OpenRouter pricing (per 1M tokens):
| Model | Input | Output | Blended (80% output) |
|---|---|---|---|
| GPT-OSS 120B | $0.15 | $0.60 | $0.51 |
| Gemma 3 27B | $0.036 | $0.064 | $0.058 |
| Qwen 3 VL 30B | $0.15 | $0.60 | $0.51 |
The blended rate assumes 20% input tokens and 80% output tokens—typical for generation tasks.
Local Throughput Results
Here’s what I measured on the RTX 6000 Blackwell Pro Q-Max via Ollama (single-query, after warmup):
| Model | Tokens/sec | Local $/M Tokens |
|---|---|---|
| GPT-OSS 120B | 159 | $0.68 |
| Gemma 3 27B | 65 | $1.66 |
| Qwen 3 VL 30B | 186 | $0.58 |
Wait—local is more expensive than cloud for all three models? At single-query throughput, yes. The Gemma result is especially stark: $1.66/M locally vs $0.058/M on OpenRouter. That’s a 29x difference.
But single-query throughput isn’t the whole story.
The Batching Multiplier
Running vLLM with concurrent requests reveals the GPU’s true potential:
| Concurrency | Tokens/sec | Local $/M | vs Cloud |
|---|---|---|---|
| 1 query | 175 | $0.62 | 22% more expensive |
| 4 concurrent | 505 | $0.21 | 59% cheaper |
| 16 concurrent | 513 | $0.21 | 59% cheaper |
| 64 concurrent | 515 | $0.21 | 59% cheaper |
At 4 concurrent requests, the GPU hits ~505 tokens/second aggregate throughput. That drops local cost to $0.21/M tokens—well below OpenRouter’s $0.51/M for the same model.

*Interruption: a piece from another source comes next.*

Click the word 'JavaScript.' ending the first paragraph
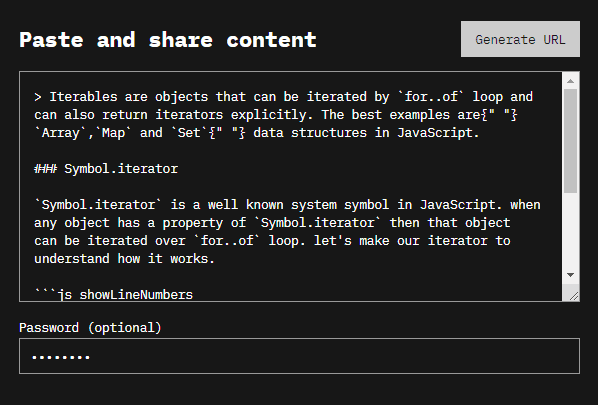598x405 pixels. (438, 133)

The sweet spot is 4-16 concurrent requests. Beyond that, you’re saturating the GPU without gaining throughput.
The Latency Story
Cost per token is only half the equation. For interactive applications, time to first token matters:
| Model | Local TTFT | Cloud TTFT | Improvement |
|---|---|---|---|
| GPT-OSS 120B | 352ms | 638-7,520ms* | 45-95% faster |
| Gemma 3 27B | 88ms | 760ms | 88% faster |
*Cloud providers have cold starts too—GPT-OSS hit 638ms when warm, 10+ seconds when cold.
After warmup, local inference delivers sub-400ms TTFT. Gemma 3 at 88ms is nearly 9x faster than cloud—that’s the difference between a responsive assistant and one that makes users wait.

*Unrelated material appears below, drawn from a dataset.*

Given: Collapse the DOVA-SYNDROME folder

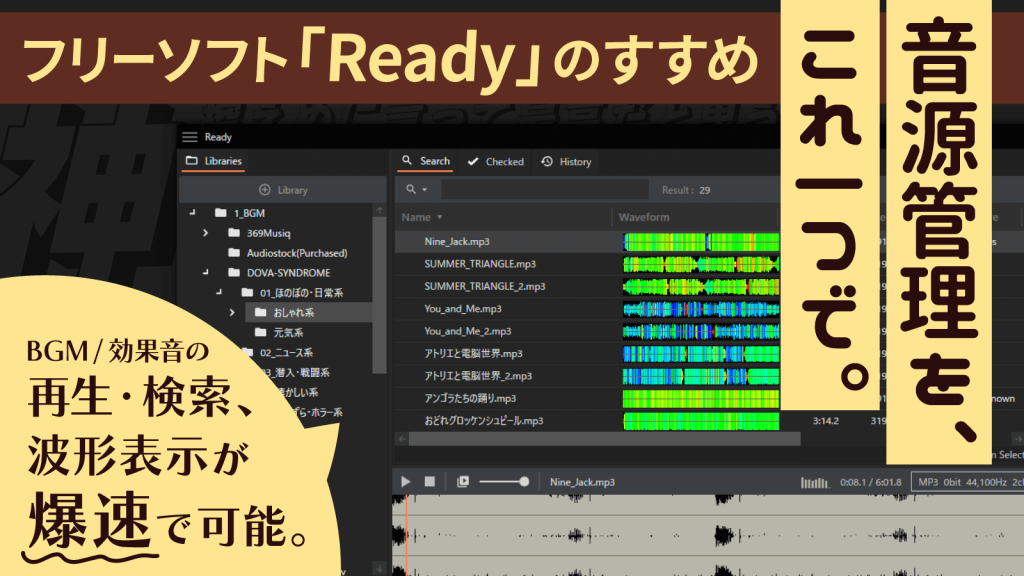Looking at the screenshot, I should [x=219, y=273].
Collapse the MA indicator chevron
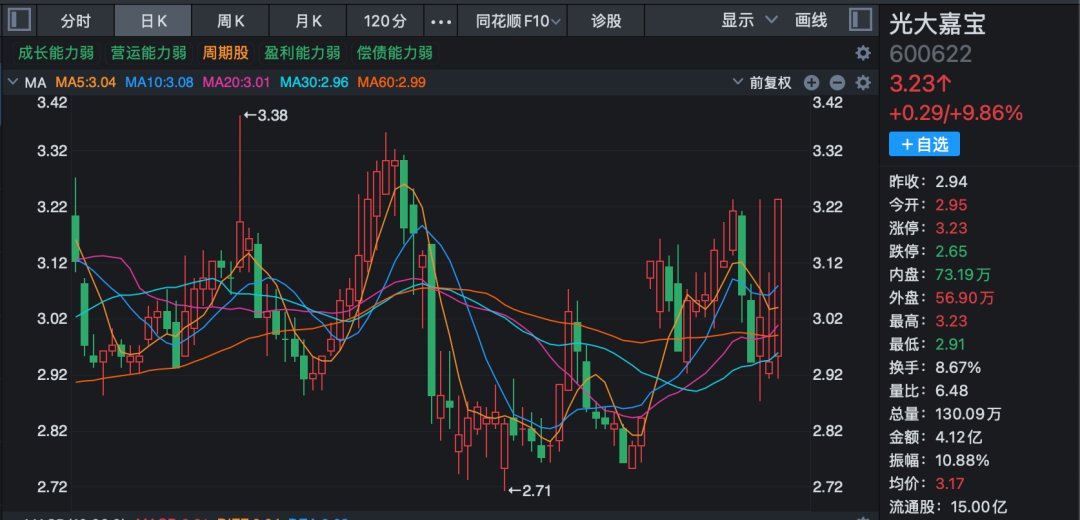Screen dimensions: 1080x520 click(13, 83)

With vLLM batching (4 concurrent), local TTFT drops even further to 37ms—faster than any cloud option.
The Bottom Line
Part 1’s key insight: single-query economics favor cloud, but batch processing favors local.
If you’re running occasional queries—answering customer questions, drafting emails, one-off code generation—OpenRouter wins on pure cost. Gemma 3 27B at $0.058/M tokens is essentially free.

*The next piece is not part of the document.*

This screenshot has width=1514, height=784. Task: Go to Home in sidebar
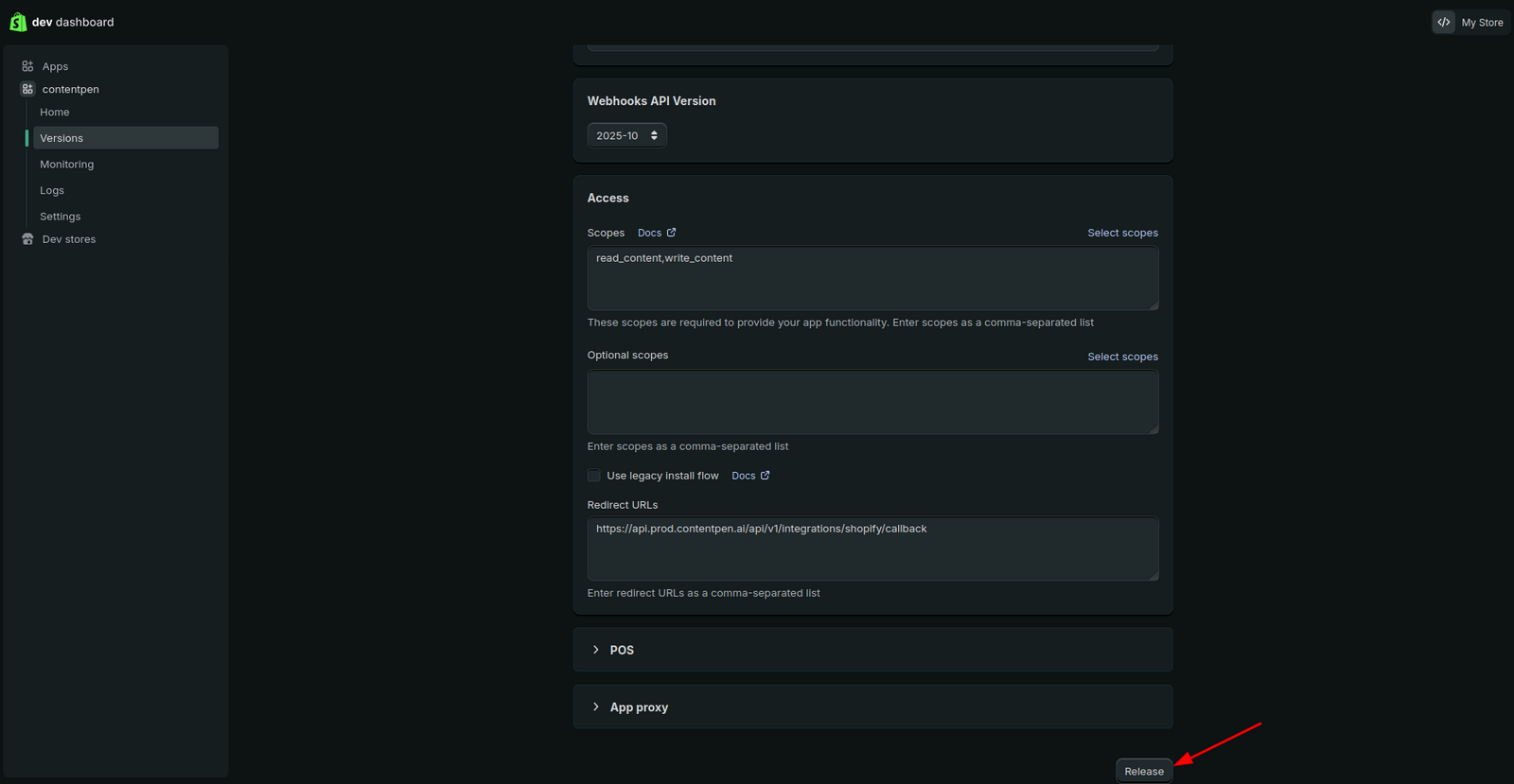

But if you’re running batch jobs—processing documents, analyzing datasets, running evaluations—local inference with batched requests drops your cost to $0.21/M tokens. That’s real savings at scale.
In Part 2, I’ll calculate break-even points for different usage scenarios and make concrete recommendations for when to buy hardware vs. rent by the token.
Benchmarks run January 5, 2026 on RTX 6000 Blackwell Pro Q-Max. Ollama for single-query inference, vLLM for batched throughput. OpenRouter pricing retrieved via API. All models in 4-bit quantization. Network: 25 Gbps LAN, 2.5 Gbps WAN with 5ms latency. Test prompt: 50-word ML explanation task generating ~150-350 output tokens.